High throughput virtual screening to identify a novel inhibitor against Pyrazinamide resistant tuberculosis

In recent years multi drug resistance tuberculosis (TB) has become a serious health problem globally. The emergence of multi-drug resistant mycobacterium strains has made most of the convention drugs ineffective. Therefore development of new therapeutic strategies such as finding of novel and more efficient inhibitors against drug resistant mutant proteins are required. In this study, we have analyzed the mechanism of mutations responsible for resistance against first-line anti-tuberculosis pyrazinamide pro-drug.

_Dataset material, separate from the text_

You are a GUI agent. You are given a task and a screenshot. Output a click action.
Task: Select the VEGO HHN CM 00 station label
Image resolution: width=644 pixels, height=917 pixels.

First, pyrazinamide (pro-drug), activated Pyrazinamide (drug) and its isoforms were analyzed for their binding affinity against mutant forms of PncA (Pyrazinamidase) at the ligand binding cavity. It was observed that due to the mutations, after conversion of pro-drug to drug, the strong binding of PncA reduces the release of activated form of Pyrazinamide to inhibit other virulent proteins. So in order to discover a novel Drug molecule against mutant PncA, high throughput virtual screening was performed at the same cavity with the 826 drugs like antituberculant compounds derived from ChEMBL database. The predicted lead molecule was found with having suitable affinity and bond interactions in both wild and mutant PncA protein. For the further confirmation, the lead compound was compared against some frequently occurring mutations individually. In all mutated forms, the lead molecule was found more efficient than the activated Pyrazinamide. Hence we believe that this molecule may act as a novel drug to improve the therapy of pyrazinamide resistant tuberculosis.